First of all, congratulations on your offers, both are great places to be. I think you should first examine what you want in a career first. I personally would go with J.P. Morgan. It is rare opportunity for an undergrad to directly go into the buyside and you'll have better learning opportunities due to a flatter hierarchy (less people). The Alma Mater of the people at the firm should not be your main consideration and for business school both firms are equal in terms of prestige.

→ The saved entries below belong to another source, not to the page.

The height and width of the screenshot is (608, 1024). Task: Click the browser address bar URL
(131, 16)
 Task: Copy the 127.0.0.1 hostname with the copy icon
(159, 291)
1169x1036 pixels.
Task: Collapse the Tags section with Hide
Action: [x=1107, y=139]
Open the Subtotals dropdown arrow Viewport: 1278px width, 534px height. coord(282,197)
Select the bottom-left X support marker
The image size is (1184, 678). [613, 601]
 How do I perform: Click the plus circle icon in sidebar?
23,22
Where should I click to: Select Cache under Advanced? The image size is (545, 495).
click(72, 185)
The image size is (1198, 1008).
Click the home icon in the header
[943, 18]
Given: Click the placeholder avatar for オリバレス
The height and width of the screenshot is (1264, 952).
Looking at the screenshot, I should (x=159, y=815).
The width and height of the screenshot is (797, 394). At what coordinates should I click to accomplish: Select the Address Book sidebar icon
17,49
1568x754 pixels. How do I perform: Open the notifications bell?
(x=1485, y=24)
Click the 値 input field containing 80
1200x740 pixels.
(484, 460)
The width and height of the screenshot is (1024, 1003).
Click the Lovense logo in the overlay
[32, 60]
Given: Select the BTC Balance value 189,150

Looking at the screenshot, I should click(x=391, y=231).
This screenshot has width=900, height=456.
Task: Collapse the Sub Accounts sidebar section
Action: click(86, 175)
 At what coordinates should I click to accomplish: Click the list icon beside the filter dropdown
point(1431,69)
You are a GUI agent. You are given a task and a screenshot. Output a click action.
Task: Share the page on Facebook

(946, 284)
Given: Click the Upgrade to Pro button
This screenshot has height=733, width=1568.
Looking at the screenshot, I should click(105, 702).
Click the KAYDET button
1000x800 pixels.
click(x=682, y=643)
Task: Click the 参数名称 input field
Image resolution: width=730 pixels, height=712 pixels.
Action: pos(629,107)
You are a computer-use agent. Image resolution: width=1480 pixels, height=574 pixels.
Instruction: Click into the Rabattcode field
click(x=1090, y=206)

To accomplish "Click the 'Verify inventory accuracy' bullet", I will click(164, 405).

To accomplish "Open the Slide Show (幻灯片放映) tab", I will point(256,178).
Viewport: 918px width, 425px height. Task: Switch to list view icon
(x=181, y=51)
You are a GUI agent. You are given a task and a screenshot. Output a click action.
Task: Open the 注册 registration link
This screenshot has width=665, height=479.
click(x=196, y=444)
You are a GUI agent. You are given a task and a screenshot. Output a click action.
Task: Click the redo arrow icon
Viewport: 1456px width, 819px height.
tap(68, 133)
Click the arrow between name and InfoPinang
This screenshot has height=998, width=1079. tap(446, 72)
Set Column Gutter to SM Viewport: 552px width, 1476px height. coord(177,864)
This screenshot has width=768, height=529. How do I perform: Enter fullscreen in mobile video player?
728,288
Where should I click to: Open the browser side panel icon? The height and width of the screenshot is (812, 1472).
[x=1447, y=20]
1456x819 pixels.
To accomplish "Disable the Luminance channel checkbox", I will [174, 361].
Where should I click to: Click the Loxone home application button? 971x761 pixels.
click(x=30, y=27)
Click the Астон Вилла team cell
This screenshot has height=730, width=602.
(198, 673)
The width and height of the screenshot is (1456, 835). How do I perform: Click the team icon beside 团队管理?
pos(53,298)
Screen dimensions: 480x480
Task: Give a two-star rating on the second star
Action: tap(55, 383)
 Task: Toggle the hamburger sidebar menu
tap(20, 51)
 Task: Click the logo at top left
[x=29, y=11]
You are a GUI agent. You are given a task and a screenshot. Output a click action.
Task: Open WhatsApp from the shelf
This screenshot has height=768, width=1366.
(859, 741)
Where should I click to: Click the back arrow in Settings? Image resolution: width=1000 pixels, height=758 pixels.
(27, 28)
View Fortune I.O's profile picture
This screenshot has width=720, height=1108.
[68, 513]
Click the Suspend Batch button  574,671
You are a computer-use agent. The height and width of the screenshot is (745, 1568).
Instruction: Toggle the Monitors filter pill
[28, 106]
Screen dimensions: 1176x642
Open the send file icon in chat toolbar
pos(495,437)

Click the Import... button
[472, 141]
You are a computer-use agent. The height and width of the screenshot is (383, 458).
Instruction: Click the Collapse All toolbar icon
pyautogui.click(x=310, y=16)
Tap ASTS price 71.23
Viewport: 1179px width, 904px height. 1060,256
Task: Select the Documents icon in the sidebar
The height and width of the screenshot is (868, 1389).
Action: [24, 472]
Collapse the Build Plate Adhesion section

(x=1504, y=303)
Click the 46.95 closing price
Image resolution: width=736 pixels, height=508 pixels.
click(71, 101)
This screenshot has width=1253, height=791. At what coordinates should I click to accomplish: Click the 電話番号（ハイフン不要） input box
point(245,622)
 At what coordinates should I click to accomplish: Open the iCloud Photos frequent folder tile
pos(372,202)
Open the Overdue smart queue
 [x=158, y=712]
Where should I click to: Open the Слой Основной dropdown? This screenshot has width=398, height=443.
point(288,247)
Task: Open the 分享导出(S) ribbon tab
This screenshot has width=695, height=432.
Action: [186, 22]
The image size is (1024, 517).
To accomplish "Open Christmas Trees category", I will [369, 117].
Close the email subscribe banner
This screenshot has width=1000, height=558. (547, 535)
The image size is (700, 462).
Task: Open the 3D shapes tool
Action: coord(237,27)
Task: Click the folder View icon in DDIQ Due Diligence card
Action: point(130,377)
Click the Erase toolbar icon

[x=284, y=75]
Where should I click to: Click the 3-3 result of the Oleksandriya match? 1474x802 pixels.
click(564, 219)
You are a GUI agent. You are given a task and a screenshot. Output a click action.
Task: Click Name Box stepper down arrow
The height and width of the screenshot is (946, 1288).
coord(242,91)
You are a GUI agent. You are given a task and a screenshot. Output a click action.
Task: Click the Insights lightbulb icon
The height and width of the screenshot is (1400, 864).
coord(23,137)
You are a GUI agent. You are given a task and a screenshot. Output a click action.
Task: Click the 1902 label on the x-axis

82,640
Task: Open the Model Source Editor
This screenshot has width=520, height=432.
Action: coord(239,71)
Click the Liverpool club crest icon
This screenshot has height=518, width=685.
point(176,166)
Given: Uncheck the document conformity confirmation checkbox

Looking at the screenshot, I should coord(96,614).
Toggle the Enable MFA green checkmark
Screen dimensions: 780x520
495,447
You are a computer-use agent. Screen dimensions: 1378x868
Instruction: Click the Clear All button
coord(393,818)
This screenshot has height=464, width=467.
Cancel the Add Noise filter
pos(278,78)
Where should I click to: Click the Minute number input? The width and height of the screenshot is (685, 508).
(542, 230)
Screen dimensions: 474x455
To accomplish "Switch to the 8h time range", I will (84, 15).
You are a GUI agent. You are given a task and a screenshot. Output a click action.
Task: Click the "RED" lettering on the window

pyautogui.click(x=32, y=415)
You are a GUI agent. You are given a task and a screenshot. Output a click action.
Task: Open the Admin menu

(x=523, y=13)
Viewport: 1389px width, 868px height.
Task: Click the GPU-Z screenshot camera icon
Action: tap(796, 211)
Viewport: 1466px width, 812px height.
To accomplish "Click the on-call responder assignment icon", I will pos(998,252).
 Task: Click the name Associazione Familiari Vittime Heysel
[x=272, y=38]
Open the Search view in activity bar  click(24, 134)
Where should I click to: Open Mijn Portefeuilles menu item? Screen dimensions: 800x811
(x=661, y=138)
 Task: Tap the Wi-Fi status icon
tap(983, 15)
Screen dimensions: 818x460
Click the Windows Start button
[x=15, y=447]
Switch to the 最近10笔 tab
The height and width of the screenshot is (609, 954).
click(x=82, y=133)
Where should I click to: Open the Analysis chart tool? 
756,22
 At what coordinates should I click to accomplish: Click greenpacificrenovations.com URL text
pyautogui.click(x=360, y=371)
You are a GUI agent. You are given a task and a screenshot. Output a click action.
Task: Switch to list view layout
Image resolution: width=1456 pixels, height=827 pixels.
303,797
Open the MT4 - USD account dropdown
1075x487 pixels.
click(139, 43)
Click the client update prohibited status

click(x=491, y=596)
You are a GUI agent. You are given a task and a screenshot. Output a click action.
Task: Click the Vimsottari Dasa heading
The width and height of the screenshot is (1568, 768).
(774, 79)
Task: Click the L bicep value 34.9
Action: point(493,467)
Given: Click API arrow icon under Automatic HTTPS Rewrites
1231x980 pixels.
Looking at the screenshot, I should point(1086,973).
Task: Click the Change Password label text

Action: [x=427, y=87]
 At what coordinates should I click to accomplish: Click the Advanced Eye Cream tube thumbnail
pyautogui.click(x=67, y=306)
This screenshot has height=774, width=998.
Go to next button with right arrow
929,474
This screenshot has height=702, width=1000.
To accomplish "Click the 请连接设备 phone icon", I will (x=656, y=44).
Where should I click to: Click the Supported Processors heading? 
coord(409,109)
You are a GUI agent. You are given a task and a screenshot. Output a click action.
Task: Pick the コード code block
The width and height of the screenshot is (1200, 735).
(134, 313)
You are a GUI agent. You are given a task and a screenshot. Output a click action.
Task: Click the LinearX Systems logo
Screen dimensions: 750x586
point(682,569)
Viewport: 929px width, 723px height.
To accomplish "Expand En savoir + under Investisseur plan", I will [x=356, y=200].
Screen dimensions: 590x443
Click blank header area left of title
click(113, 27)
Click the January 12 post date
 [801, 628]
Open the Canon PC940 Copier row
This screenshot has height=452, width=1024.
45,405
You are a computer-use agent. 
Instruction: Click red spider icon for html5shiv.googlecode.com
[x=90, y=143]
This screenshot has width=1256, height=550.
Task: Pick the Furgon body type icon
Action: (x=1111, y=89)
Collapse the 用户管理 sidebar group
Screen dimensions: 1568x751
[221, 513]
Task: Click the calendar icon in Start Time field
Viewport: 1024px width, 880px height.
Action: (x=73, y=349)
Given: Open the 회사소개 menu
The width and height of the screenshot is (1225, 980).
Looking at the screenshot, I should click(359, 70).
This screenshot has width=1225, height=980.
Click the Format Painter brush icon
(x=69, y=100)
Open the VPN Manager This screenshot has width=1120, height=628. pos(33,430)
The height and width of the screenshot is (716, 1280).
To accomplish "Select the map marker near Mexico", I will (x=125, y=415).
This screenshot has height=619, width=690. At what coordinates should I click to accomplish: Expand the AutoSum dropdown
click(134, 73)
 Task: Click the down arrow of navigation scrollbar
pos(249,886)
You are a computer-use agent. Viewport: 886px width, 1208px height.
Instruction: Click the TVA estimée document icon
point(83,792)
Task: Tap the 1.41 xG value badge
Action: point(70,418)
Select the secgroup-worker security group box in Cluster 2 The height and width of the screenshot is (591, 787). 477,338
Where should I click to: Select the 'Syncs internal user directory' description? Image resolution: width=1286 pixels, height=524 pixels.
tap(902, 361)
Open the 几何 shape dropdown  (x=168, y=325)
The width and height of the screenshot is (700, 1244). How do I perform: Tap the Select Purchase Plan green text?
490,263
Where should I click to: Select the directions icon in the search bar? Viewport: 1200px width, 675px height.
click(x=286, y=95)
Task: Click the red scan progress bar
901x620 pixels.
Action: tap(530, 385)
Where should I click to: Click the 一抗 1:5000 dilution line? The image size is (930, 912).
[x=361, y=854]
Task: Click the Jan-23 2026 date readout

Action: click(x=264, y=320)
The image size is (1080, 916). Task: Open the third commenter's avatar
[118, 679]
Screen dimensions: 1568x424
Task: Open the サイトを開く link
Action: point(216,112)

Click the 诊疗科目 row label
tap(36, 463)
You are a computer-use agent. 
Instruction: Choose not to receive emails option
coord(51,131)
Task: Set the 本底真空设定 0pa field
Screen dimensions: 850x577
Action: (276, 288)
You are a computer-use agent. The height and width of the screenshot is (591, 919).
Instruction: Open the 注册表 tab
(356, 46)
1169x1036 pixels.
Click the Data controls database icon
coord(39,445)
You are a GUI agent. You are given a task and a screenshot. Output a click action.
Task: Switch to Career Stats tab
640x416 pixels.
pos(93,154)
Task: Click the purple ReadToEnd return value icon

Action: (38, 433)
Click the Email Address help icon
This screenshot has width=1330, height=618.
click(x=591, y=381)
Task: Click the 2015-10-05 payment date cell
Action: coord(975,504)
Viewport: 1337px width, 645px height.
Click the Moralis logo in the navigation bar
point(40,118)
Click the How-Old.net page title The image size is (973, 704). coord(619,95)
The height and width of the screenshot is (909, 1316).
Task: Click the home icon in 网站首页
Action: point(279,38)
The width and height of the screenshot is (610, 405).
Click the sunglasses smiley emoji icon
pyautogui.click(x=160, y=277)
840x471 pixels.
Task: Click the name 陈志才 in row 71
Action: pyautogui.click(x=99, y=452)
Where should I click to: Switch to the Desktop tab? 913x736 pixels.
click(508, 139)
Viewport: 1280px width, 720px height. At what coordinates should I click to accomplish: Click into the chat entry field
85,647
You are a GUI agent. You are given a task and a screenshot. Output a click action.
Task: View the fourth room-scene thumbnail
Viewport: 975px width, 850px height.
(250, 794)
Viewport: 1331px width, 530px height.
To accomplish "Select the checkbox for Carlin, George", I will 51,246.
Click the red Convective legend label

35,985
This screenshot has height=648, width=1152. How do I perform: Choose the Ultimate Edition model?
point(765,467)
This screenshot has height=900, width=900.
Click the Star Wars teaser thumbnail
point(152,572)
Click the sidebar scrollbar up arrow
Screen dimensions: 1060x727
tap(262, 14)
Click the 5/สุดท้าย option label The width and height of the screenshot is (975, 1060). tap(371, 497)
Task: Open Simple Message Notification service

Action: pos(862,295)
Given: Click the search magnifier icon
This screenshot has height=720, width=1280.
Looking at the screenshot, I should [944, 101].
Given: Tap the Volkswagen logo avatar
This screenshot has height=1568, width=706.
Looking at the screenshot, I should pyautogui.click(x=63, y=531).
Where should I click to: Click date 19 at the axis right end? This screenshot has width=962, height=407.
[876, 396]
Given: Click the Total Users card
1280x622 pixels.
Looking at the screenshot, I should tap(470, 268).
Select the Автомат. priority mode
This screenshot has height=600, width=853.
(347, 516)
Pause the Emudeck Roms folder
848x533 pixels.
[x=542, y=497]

However, if you value exit opportunities (HF or PE) you do not want to chose Capital Markets. MS GCM is a great division but having a career in ECM/DCM makes it extremely difficult (if not impossible) to move to the buyside in terms of PE/HF. You have to consider that HF/PE would rather take people from ER/IBD/Other Funds as they have more transactional, modelling, and industry specific experience. I have a few analyst friends who are in ECM/DCM at other top BBs (GS, JPM) and a common complaint that they have is that the work is very coverage heavy (i.e. less modelling intensive, more presentation and relationship based). Most people in Capital Markets are there for the long haul and you should consider MS GCM if you want to be a career Capital Markets banker. If the work at the J.P. Morgan fund is analytic at all, I argue it would be a better platform to jump to other funds since you are on the buyside already - or even other funds (equity/fixed income/alternative) managed by JPM AM.

 

MS GCM will easily get you interviews at every bank for FT recruiting.

"Look, you're my best friend, so don't take this the wrong way. In twenty years, if you're still livin' here, comin' over to my house to watch the Patriots games, still workin' construction, I'll fuckin' kill you. That's not a threat, that's a fact.
 

For a SA position I would take MS GCM pretty confidently over JP Investment Management- you will have the opportunity to do an accelerated MS IBD interview (assuming you do a good job over the summer) and as Will Hunting said, you will get interviews at any bank for FT. In the case that you do end up at FT MS GCM, very easy to switch into banking for a 3rd year (know a number of people who have done it) and many of those then end up going straight to business school. The most common exit from GCM is business/corp dev. - have had a number of people leave to go to work at Facebook and Google. Honestly even for FT I would probably go GCM- Investment Management at JP isn't going to have great buyside exits. Pros= hours will be much more manageable, though you will make a fair amount less money (bonus for IMD isn't usually very high). Both solid firms and solid offers- can't really go wrong either way.